Read in ‘’Landscapes of Power’ (1991) of Sharon Zukin:

 

Walt Disney, the urbanist, is one of my heroes. His EPCOT, dating from 1982, was a very optimistic, brave enterprise, a utopian landscape of imagination that inspired many ordinary people. EPCOT is the abbreviation of the Experimental Prototype Community of Tomorrow. Disney wanted to build it in Orlando, Florida. He wrote: “It will be a city that caters to the people as a service function. It will be a planned, controlled community, a showcase for American industry and research, schools, cultural and educactional opportunities. In EPCOT there will be no landowners and therefore no voting control. No slum areas because we will not let them develop. People will rent houses instead of buying them, and at modest rentals. There will be no retirees. Everyone must be employed.” Doesn’t that sound great? It was the American dream. Sharon Zukin describes it as a conservative utopia. She thinks Disney’s ability to abstract the desires of the powerless and project them as a landscape for mass visual consumption was new and very influential. With EPCOT, she writes, Disney stimulated a whole regional complex of service-sector activities around tourism and real estate development.

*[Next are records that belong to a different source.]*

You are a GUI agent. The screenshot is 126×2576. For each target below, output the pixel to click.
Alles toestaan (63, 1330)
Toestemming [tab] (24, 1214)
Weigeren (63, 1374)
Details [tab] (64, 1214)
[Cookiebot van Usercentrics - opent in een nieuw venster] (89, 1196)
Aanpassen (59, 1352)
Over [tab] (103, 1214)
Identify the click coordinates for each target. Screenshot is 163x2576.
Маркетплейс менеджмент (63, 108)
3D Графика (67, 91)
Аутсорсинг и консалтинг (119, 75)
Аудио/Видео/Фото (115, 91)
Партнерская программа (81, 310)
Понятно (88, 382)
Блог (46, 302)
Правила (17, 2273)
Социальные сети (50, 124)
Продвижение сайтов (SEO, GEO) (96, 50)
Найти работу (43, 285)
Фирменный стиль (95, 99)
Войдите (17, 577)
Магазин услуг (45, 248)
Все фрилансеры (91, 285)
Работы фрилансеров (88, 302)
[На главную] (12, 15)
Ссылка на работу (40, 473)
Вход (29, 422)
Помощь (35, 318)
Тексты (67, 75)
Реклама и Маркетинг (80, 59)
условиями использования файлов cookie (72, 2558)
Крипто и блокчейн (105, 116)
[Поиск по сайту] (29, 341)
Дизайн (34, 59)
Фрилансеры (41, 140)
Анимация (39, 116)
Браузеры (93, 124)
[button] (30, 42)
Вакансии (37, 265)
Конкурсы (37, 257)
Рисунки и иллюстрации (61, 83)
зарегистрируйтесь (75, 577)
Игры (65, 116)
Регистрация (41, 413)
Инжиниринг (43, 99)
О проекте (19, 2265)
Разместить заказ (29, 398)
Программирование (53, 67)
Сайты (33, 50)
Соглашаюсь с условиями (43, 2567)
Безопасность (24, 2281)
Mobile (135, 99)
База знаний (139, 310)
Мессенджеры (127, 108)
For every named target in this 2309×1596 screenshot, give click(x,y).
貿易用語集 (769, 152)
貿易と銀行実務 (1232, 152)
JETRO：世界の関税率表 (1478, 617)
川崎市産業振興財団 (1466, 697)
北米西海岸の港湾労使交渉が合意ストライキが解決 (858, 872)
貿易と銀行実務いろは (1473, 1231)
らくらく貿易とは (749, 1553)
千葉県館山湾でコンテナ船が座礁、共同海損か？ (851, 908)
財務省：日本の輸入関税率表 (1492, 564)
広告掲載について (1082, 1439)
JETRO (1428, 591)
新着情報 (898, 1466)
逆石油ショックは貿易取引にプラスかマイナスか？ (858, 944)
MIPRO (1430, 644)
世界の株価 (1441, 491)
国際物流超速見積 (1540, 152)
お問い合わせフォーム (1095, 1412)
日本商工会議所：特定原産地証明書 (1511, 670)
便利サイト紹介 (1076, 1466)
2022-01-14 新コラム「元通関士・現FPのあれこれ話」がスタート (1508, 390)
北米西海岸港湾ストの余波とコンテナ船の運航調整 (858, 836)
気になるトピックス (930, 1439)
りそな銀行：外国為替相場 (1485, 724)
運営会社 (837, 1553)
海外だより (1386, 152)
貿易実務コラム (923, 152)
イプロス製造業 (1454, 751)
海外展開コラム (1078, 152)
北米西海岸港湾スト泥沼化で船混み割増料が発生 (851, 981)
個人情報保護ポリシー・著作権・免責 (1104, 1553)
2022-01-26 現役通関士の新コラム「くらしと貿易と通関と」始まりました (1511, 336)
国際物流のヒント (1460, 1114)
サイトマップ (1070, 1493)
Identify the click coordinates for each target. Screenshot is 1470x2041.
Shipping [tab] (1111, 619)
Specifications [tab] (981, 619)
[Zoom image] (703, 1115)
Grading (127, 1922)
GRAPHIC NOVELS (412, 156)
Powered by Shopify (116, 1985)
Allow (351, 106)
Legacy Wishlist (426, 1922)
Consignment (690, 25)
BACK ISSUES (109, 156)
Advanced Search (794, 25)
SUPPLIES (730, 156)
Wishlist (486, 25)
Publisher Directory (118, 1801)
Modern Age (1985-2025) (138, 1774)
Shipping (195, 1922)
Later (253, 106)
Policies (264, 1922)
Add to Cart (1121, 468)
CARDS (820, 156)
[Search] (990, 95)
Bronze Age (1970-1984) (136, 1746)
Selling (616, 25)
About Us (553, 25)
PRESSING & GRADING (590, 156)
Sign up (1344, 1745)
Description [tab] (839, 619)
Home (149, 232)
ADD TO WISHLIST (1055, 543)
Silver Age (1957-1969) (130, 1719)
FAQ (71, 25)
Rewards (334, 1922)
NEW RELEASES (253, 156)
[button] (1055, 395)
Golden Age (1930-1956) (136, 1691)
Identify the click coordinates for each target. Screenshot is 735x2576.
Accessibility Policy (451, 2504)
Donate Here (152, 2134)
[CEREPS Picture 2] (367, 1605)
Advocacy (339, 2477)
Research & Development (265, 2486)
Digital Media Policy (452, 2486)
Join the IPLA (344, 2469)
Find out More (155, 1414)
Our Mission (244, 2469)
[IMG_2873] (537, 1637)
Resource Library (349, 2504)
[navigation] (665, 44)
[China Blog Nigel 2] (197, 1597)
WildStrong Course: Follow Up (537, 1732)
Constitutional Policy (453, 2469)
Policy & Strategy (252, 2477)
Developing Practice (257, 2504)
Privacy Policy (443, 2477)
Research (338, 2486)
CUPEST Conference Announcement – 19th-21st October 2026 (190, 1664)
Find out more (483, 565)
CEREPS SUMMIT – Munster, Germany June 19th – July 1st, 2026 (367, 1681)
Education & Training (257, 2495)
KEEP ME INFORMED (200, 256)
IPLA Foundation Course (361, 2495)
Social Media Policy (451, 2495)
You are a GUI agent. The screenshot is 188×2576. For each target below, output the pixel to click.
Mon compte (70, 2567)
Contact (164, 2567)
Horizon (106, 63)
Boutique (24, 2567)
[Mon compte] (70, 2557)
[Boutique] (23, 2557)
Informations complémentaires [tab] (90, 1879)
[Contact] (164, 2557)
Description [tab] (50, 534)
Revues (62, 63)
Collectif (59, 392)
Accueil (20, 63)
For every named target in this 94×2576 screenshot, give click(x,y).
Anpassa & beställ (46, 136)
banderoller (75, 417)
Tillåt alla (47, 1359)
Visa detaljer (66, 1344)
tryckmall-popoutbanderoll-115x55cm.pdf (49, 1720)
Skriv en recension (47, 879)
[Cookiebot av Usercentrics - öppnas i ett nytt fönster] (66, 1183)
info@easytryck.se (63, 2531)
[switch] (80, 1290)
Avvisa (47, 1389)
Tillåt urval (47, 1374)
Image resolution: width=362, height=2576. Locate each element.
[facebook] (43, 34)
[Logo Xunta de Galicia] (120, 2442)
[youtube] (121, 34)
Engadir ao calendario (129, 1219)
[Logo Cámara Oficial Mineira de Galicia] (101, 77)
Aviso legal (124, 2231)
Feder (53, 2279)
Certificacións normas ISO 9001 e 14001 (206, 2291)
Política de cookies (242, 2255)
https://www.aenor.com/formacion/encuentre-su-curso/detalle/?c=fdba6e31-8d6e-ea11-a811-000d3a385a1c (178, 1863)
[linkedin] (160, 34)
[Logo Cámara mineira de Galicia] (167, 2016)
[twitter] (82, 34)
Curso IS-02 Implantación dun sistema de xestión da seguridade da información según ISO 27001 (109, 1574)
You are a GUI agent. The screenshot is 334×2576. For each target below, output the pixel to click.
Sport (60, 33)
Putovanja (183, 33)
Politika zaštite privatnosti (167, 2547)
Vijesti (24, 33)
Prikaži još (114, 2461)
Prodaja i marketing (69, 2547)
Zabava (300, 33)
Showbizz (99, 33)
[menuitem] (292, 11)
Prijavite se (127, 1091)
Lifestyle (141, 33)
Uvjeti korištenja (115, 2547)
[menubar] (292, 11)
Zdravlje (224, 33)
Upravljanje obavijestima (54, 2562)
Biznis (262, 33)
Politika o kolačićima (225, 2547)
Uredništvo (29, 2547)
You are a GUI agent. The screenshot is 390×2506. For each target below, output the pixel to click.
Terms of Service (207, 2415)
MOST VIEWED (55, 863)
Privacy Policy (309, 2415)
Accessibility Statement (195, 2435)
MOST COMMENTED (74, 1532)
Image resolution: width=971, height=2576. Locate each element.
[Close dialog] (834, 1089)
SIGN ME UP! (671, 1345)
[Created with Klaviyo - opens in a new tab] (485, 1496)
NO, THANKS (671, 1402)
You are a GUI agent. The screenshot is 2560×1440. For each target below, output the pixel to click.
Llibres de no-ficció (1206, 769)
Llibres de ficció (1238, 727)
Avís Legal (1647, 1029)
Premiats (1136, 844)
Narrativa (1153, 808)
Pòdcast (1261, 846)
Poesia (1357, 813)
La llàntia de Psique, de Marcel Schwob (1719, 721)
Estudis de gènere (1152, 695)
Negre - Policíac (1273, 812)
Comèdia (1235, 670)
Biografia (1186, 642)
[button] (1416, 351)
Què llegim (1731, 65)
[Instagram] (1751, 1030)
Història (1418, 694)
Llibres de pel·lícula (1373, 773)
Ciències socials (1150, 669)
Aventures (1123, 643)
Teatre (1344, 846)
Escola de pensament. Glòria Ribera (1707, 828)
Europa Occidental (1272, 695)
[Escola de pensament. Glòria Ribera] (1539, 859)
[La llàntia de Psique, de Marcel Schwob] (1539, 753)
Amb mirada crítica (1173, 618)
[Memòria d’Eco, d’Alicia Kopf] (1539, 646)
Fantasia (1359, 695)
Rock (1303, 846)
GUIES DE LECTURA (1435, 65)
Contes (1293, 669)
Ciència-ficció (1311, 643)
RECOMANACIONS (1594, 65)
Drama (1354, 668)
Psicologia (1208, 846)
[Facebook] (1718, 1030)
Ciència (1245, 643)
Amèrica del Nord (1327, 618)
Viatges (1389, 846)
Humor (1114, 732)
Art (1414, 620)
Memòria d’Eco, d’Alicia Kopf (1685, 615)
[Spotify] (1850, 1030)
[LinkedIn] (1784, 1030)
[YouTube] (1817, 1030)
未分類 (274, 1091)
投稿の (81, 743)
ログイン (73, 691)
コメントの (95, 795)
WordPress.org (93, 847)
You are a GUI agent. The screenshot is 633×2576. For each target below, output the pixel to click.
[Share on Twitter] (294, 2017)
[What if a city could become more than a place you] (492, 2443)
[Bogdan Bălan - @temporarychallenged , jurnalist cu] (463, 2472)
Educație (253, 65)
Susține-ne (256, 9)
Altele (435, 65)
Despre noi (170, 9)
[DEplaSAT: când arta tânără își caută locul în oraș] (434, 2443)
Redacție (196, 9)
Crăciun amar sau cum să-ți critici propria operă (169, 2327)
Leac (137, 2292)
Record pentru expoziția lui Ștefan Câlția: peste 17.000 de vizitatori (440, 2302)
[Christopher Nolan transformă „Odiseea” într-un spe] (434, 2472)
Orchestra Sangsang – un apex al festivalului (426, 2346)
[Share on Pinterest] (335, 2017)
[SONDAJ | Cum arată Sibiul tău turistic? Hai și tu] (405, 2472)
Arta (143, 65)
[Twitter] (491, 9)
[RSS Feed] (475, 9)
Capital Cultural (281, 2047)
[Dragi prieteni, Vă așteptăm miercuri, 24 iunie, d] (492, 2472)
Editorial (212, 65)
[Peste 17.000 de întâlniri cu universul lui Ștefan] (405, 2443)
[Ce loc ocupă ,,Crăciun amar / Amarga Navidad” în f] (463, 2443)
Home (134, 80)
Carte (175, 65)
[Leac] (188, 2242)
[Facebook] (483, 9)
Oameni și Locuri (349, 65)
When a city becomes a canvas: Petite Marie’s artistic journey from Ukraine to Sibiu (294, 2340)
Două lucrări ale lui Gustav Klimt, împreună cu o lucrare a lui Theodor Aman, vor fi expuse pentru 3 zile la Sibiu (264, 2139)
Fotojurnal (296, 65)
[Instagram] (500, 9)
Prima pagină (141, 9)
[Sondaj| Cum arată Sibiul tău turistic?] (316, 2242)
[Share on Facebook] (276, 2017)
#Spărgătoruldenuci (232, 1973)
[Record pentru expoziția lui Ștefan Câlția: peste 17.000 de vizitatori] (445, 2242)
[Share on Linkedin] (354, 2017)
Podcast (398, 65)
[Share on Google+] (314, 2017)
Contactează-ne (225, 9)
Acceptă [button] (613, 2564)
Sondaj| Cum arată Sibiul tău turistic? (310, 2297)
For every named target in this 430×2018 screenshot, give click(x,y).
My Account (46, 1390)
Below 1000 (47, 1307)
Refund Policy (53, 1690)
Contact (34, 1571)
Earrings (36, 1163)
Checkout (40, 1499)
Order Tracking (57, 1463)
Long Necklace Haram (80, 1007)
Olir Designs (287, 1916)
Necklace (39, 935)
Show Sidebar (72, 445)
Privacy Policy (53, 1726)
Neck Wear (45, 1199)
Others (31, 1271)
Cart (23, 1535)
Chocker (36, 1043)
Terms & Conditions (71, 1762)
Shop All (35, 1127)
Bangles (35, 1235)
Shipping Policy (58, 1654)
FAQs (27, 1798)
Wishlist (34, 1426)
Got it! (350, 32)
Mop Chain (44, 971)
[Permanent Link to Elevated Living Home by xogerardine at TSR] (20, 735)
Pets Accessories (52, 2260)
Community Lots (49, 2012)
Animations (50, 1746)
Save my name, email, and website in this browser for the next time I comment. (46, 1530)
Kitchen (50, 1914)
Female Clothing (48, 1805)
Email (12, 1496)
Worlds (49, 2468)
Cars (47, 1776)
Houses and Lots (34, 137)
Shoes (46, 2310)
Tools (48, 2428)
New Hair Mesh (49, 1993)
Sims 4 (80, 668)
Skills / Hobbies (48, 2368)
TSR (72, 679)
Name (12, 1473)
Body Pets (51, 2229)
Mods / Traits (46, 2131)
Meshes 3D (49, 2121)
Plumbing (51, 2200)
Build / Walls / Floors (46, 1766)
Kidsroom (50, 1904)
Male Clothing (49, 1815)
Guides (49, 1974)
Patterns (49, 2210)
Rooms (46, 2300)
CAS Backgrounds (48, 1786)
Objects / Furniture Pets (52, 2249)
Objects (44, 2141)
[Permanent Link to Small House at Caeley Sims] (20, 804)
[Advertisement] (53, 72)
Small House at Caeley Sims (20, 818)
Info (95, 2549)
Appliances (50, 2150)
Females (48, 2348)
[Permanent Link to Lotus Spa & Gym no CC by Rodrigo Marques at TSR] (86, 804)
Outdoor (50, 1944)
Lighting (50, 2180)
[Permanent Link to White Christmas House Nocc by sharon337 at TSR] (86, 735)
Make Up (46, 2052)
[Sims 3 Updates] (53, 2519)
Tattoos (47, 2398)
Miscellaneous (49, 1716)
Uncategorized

So why do I admire Disney? Because of his braveness in the first place, and his utopian vision. But also his effectiveness in boosting an economy. Our People’s Industry Palace (PIP) that will open mid April this year in Amsterdam, is, in a way, a different EPCOT, a fair, an exhibition, a playground, a community center, and a showplace of beauty and magic. It is a very optimistic enterprise on the future of the city that will abstract the dreams of children and project them as a landscape for mass visual production, (not mass consumption). It is utopian, but progressive this time, and everything will be out of control. It is a European dream. In the Palace the young will share their personal dreams on the future, and all their dreams might come true. Why? Because the people will empower themselves. They will no longer be consumers like my generation, but producers of their own future. Their future will be more prosperous, sustainable, far better than the one we created by consuming ourselves to death. They will succeed because they will cooperate, not compete. PIP will be their platform. It will generate a new kind of economy. Mr. Disney, you inspired me.